■ Task brief: Format the listing below as a Markdown table with two columns, Row and Line, giving each line a row number and dropping any blank lines. Omit the pictures from the table.

------ Supplied data ------

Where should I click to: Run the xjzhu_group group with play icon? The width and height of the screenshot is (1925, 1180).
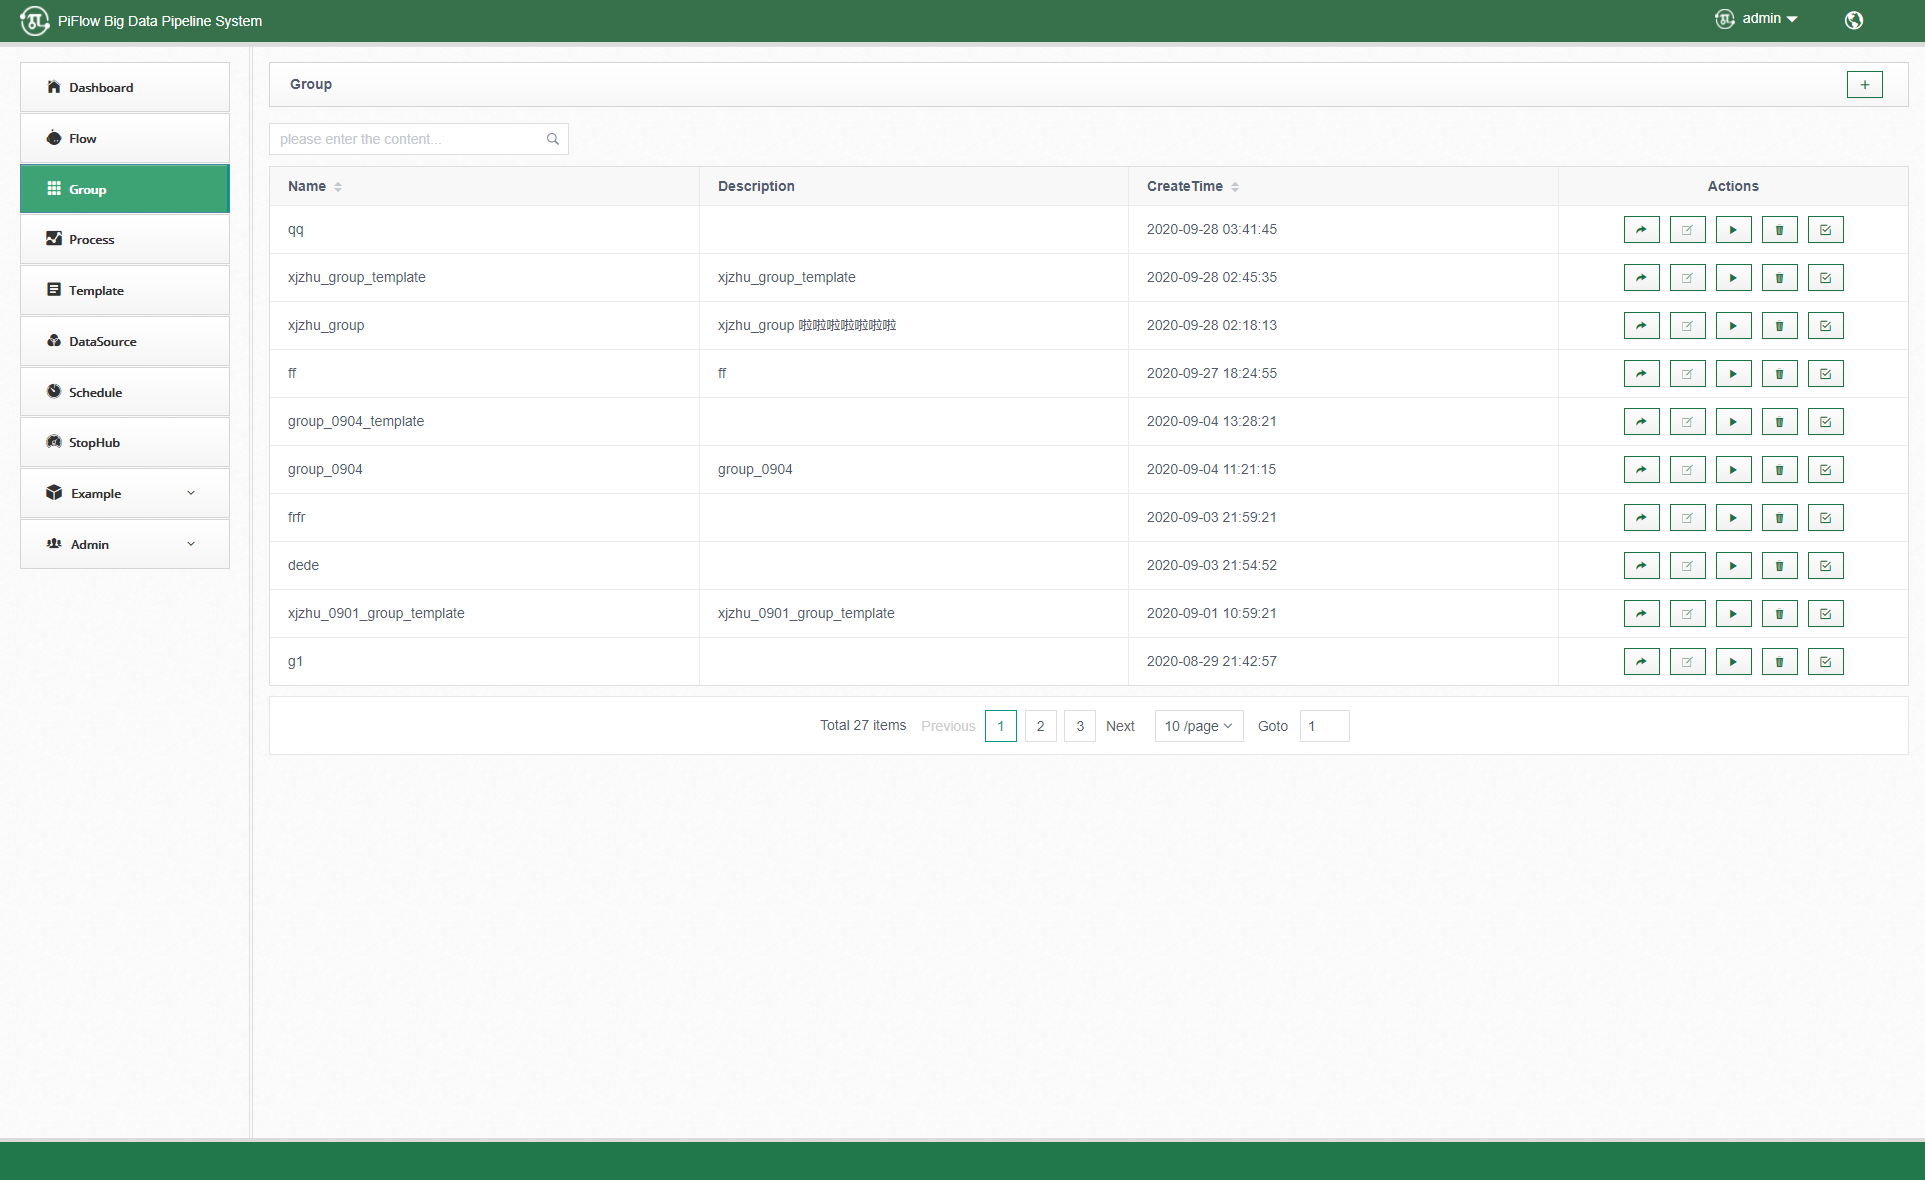[x=1733, y=326]
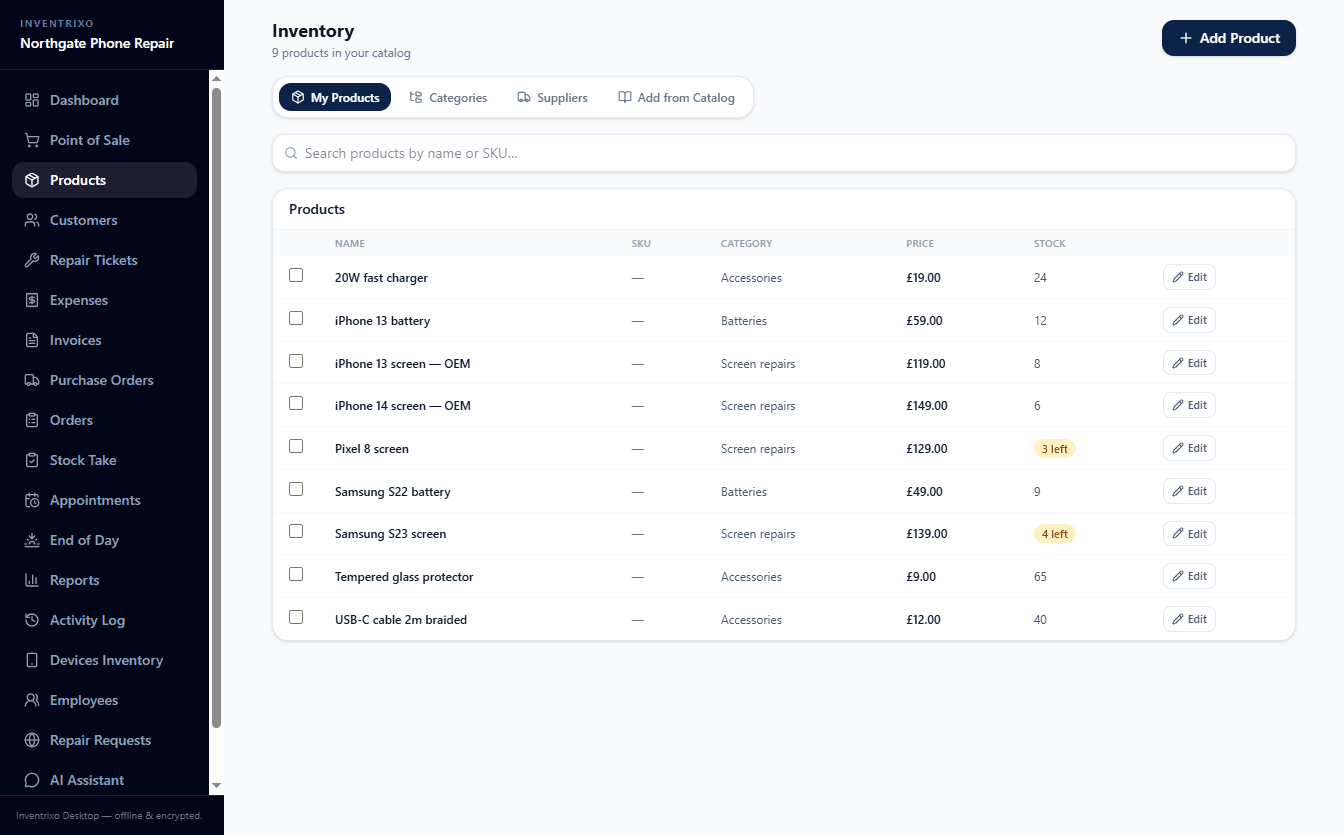1344x835 pixels.
Task: Edit the iPhone 13 battery product
Action: 1189,320
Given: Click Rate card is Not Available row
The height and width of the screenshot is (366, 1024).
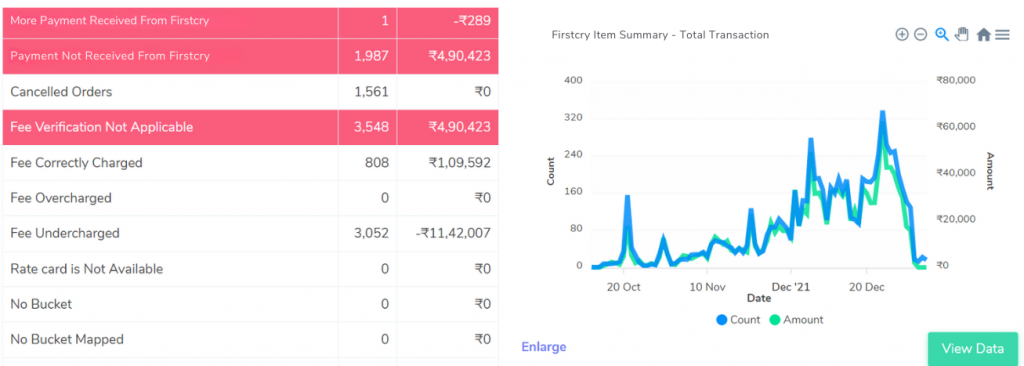Looking at the screenshot, I should click(x=251, y=269).
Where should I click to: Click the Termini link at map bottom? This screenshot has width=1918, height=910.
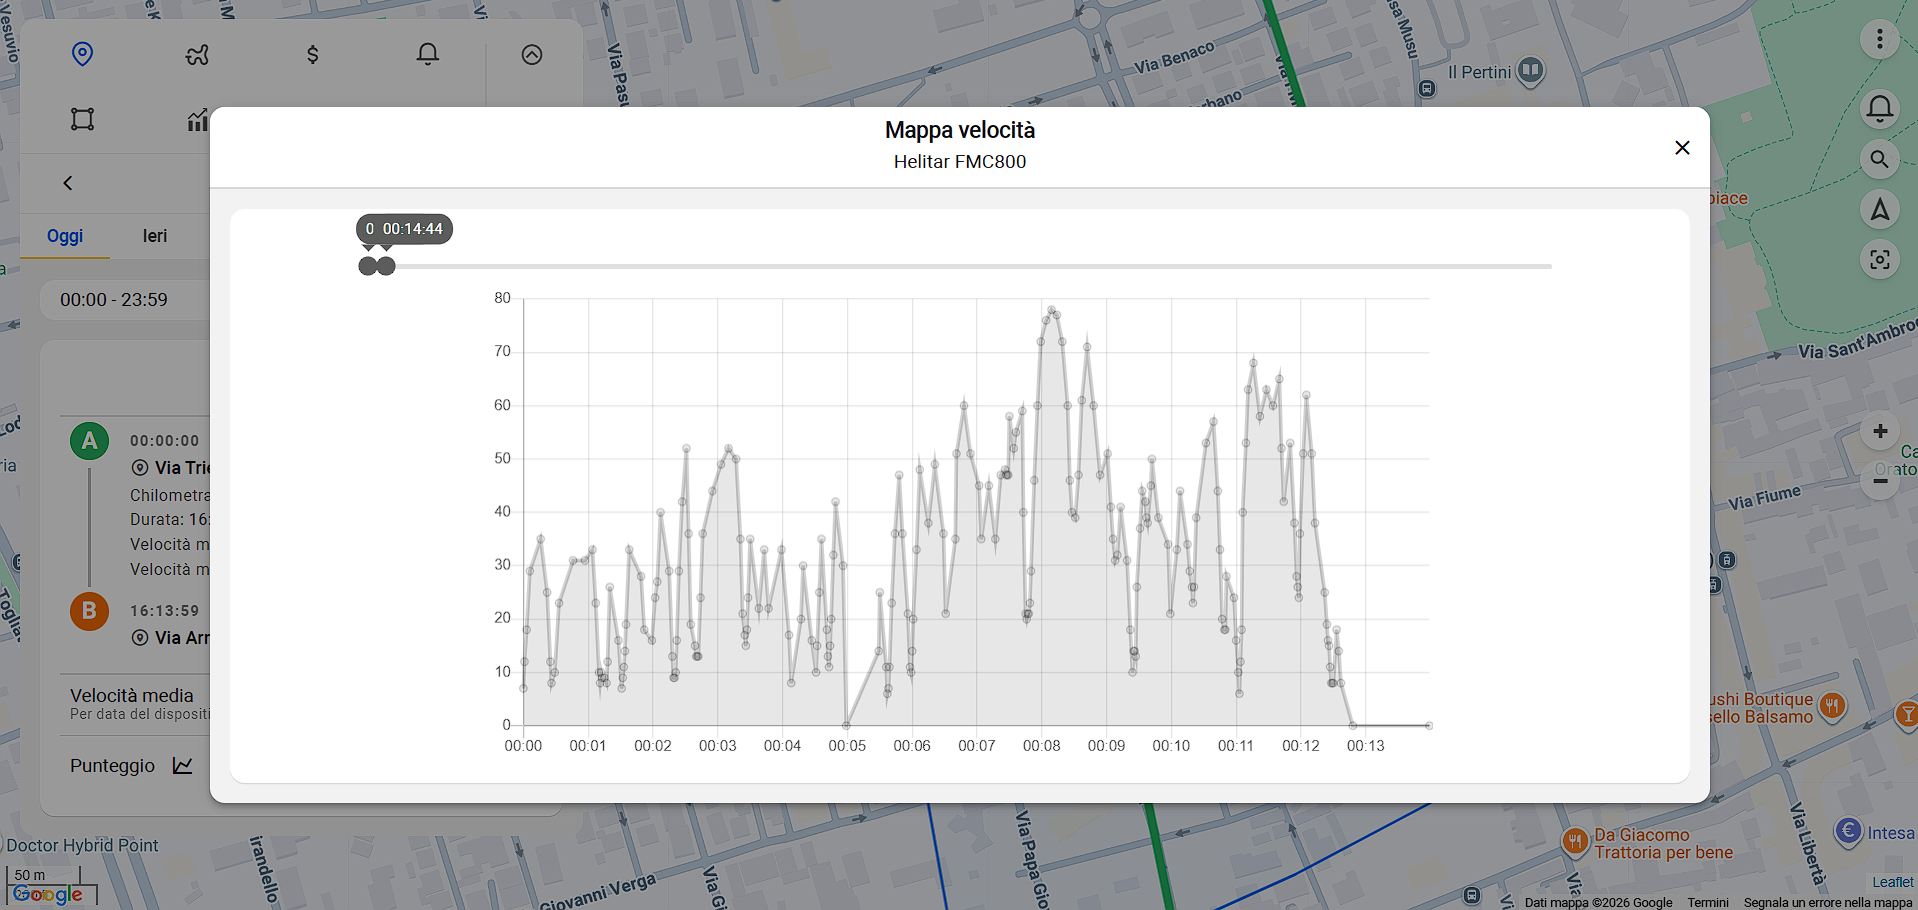tap(1707, 902)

------

■ Output:
| Row | Line |
|---|---|
| 1 | Where should I click to: Run the xjzhu_group group with play icon? The width and height of the screenshot is (1925, 1180). |
| 2 | [x=1733, y=326] |
| 3 | 1344x835 pixels. |
| 4 | Task: Edit the iPhone 13 battery product |
| 5 | Action: 1189,320 |
| 6 | Given: Click Rate card is Not Available row |
| 7 | The height and width of the screenshot is (366, 1024). |
| 8 | Looking at the screenshot, I should click(x=251, y=269). |
| 9 | Where should I click to: Click the Termini link at map bottom? This screenshot has width=1918, height=910. |
| 10 | tap(1707, 902) |